И тем не менее нужно было готовиться к немедленному серийному производству Ту-2.
К этому времени туполевцы с радостью узнали о подвигах на Курской дуге экипажей Ту-2 и о той высокой оценке, которую заслужили их самолеты в боях. Для их серийного выпуска Государственный Комитет Обороны выделил завод. Коллективу этого предприятия в условиях военного времени пришлось приложить очень много усилий, чтобы в краткие сроки провести подготовку производства, прежде чем из цехов стали выходить новые самолеты.
Но произошло это в 1944 году. А в первые месяцы после возвращения вся кипучая энергия Туполева ухолила на то, чтобы отвоевать себе обратно здание ОКБ, восстановить опытный завод, решить вопросы быта семей конструкторов и рабочих. Ему удалось перевести школу ФЗУ, которая находилась в здании ОКБ, в другое помещение. Удалось переспорить руководителей предприятия, выпускавшего баки для самолетов, изменить профиль завода.
Но дело было не только в согласии. Чтобы завод мог функционировать, нужна была электроэнергия. А ее не хватало и приходилось строго экономить.

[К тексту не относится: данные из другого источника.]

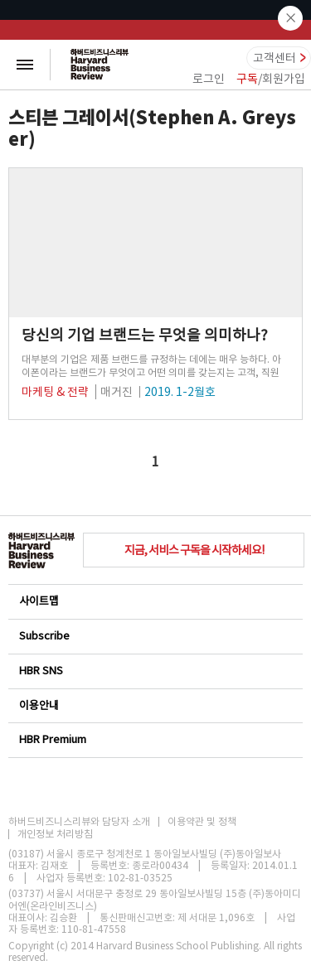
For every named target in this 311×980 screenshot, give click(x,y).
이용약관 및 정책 (202, 822)
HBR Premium (154, 739)
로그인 (208, 79)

Сегодня далеко не все помнят, что в годы войны в Москве лимитировались не только продукты питания, которые продавались по карточкам, но и топливо и электроэнергия. Так, жильцы московской квартиры имели право на освещение израсходовать строго определенное количество киловатт-часов. В случае если этот лимит был превышен, контролеры МОГЭСа попросту перерезали провода.
На таком же голодном энергетическом пайке сидели и предприятия. Причем часто бывало, что МОГЭС прерывал подачу тока, обеспечивая электропитанием лишь особо важные заводы, работающие для фронта.